A $430,000 grant from the Air Force Office of Scientific Research (AFOSR) is helping Building a World of Difference Faculty Fellow and assistant professor Luke Roling develop new materials to build next-generation microelectronic devices.
The limits of silicon
The majority of consumer products we use every day, from your cell phone to your dishwasher, rely on semiconductor-based microelectronics to operate. Microelectronics serve as the “brain” of these devices and consist of a large collection of transistors along with other electronic components that control the flow of electrons to process, store and receive information. The majority of microelectronics are made from silicon.
Early microelectronics had only a few thousand transistors but now can contain billions. This increase in complexity is thanks to the ability to use silicon to shrink the size of transistors, which allows our electronic devices to become faster, more powerful, and more compact.
However, as Roling explains, “There are limitations to how small we can make silicon transistors, and we’re starting to reach those limits because of the energy required and heat generated with traditional electronics technologies.”
The next generation of semiconductors
Next-generation semiconductors could avoid this limitation by transmitting information using light instead of electrons.
Roling explains, “The idea is to replace silicon transistors with a material that can more efficiently use light to convey information. Silicon has worked well in our existing technologies but doesn’t have ideal optical properties for emitting light. A premium candidate for this is a germanium-tin alloy, because germanium has much more efficient light-transmitting properties that can be optimized and controlled by incorporating tin.”
Germanium-tin semiconductors could dramatically advance our computing and communication technologies. However, there is a problem.
On an atomic level, germanium-tin systems are relatively unstable; as a result, only a small amount of tin can be infused into large quantities of germanium.
“Ideally, we want to control the amount of tin incorporated into germanium from a few percent to nearly 50 percent. We aren’t able to make and fine-tune high-quality germanium-tin devices across that range right now, but my research can help get us there,” says Roling.
Roling’s project, which is being funded over the next three years by AFOSR, aims to understand how germanium and tin, along with silicon, interact with each other on an atomic level and shed light on how to promote and control the amount of tin that is incorporated into germanium.

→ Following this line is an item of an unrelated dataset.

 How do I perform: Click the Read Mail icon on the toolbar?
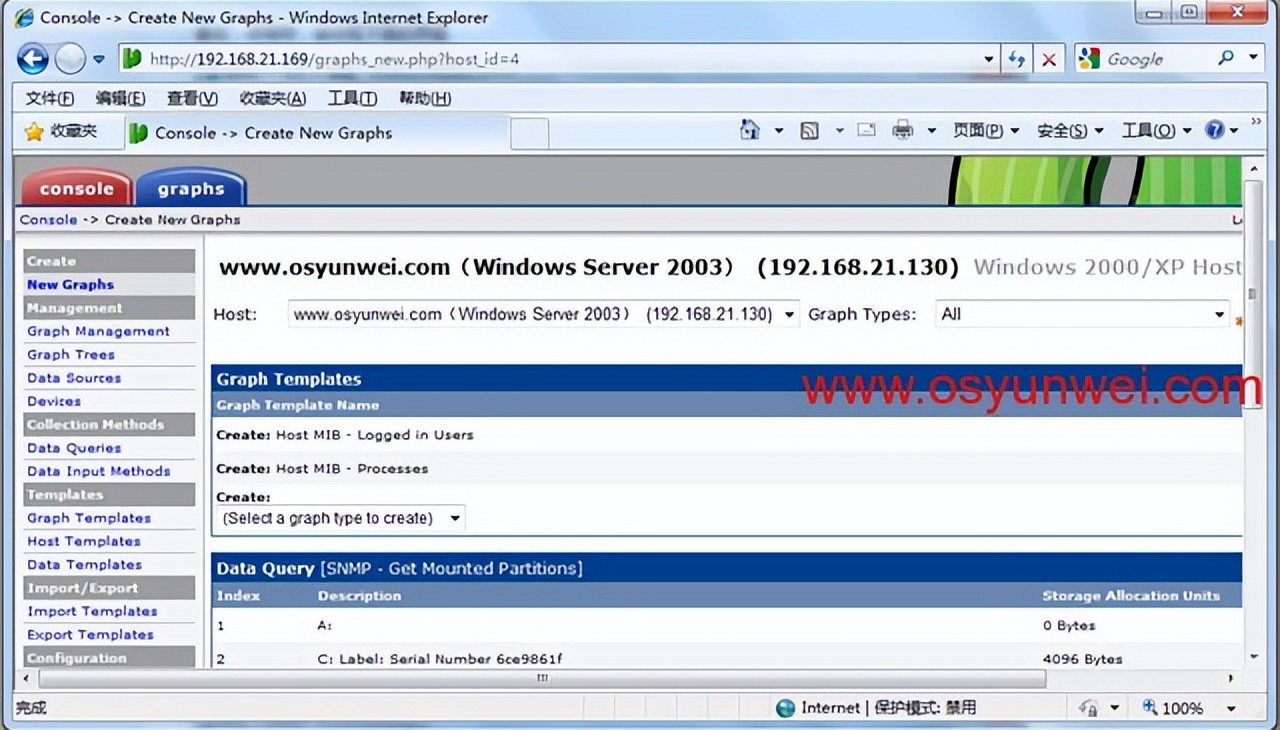pyautogui.click(x=866, y=130)
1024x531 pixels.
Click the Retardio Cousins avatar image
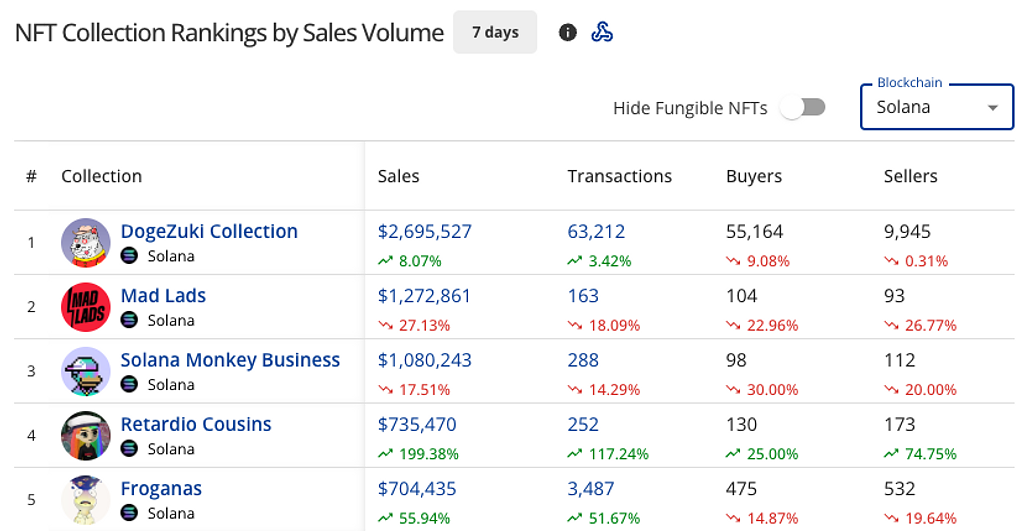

The insights from Roling’s project could help scientists design and produce next-generation photon semiconductors that can be integrated into existing silicon-based platforms.
Using computers to find a solution
Roling’s research group exploits powerful computational tools to create predictive models of materials and systems.
“We’re going to use advanced computational chemistry toolkits to understand how germanium and tin interact on an atomic level. With these fundamental insights, we can then engineer systems and surfaces by introducing some stabilizing agents into the environment and controlling the amount of tin we can incorporate into germanium,” says Roling.
Once Roling and his research group identify some rules of interactions on an atomic level, they will conduct additional computational simulations to identify strategies that could be used experimentally to make germanium-tin materials.
From there, Roling’s group will collaborate with Herbert L. Stiles Faculty Fellow in Chemical Engineering and associate professor Matthew Panthani’s research group to test their strategies on real materials in the laboratory to synthesize germanium-tin materials.
Lighting the way with fundamental science
Although the research being conducted by Roling’s group focuses on fundamental interactions between atoms in a material, the new knowledge it creates could be used one day to create faster, more compact laptops, smartphones, gaming systems, and more.
“There is just so much potential here, but before we can reach it, we need to understand the fundamental science, and our research will help us do that,” says Roling.